— Неужели о воздушном шаре?
— А почему бы и нет? О шаре, а еще лучше об управляемом аэростате.
Глава 53
Тому Райдеру такое предложение явно импонировало.
— Нет! — воскликнул Фаррингтон. — Эта идея слишком опасна. Я не доверяю этим хлипким мешкам с газом. Кроме того, придется воспользоваться водородом, верно ведь? А водород горит, как Бог знает что! — И он прищелкнул пальцами. — Кроме того, это легкая добыча для сильного ветра и бурь. И еще, где это ты найдешь пилота для аэростата? Это тебе не летчики — их много, хотя лично я за все время набрел лишь на двоих. Дальше, нам придется стать его экипажем, а это значит, что нам нужна тренировка.

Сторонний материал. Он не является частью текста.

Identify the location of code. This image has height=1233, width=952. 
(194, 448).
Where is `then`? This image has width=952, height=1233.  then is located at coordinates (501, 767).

А что, если у нас ничего не получится? Есть и другие доводы…
— Дрейфишь? — спросил Том, улыбаясь.
Мартин побагровел и сжал кулаки:
— Нарываешься на неприятности? И не жаль зубов?
— Мне их терять не впервой, — отозвался Райдер. — Но не зарывайся, Фриско. Я просто пытался подыскать еще причины, чтоб не лететь. Вроде помогал тебе, что ли.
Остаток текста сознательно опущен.